YOUR TASK: Can you copy out the rows below word for word, leaving out the pictures?

Pointing rows for text and elements:
┄┄┄┄┄┄┄┄┄┄

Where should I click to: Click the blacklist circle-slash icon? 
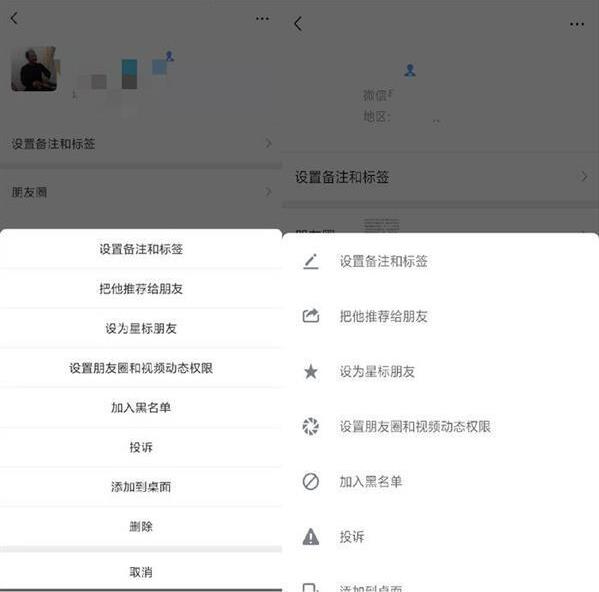(x=311, y=481)
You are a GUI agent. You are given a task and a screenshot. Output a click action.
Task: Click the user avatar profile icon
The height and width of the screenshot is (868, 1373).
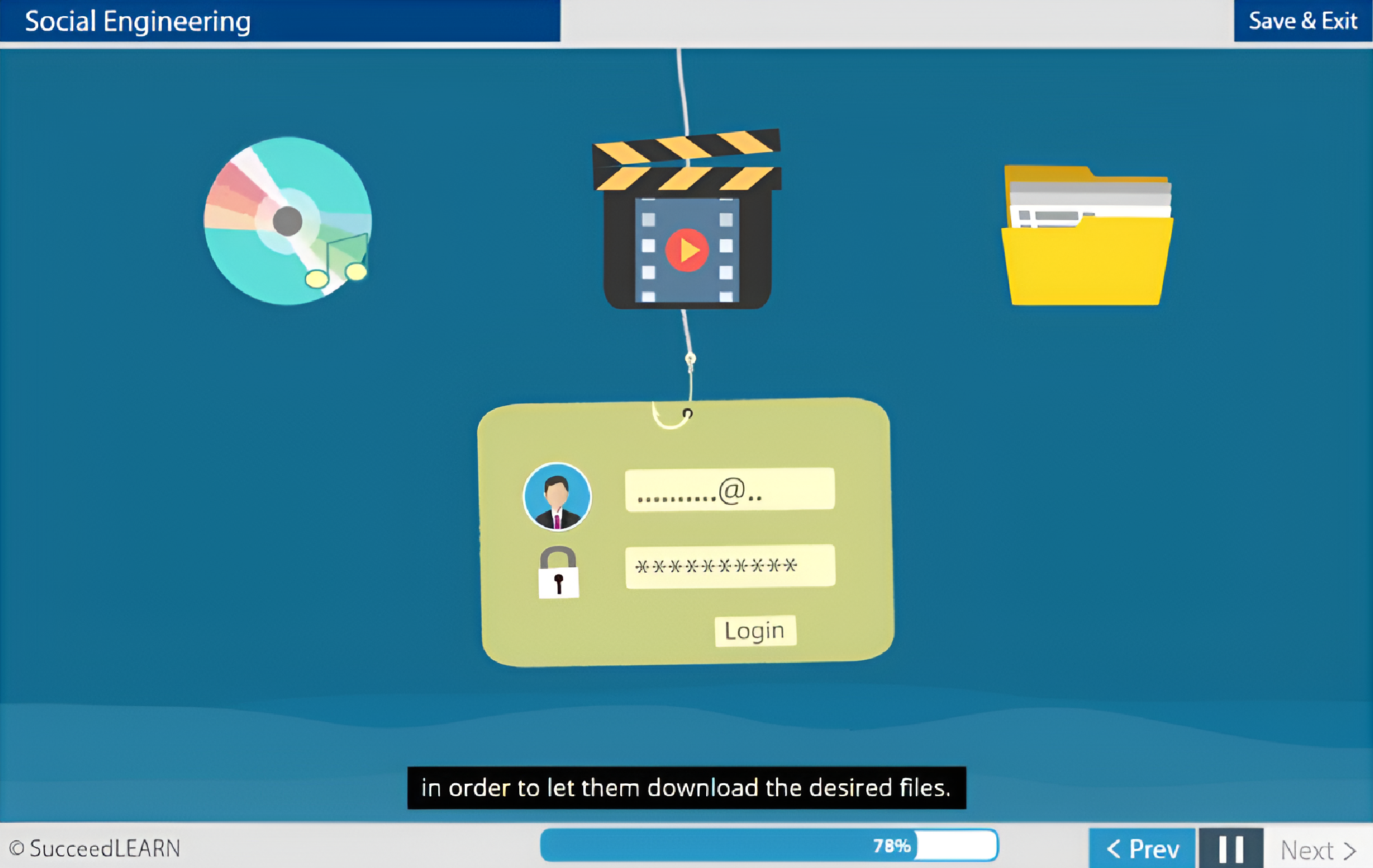tap(557, 496)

┄┄┄┄┄┄┄┄┄┄

RESPONSE BELOW:
Where should I click to: Click the blacklist circle-slash icon? 
(x=311, y=481)
You are a GUI agent. You are given a task and a screenshot. Output a click action.
Task: Click the user avatar profile icon
The height and width of the screenshot is (868, 1373).
tap(557, 496)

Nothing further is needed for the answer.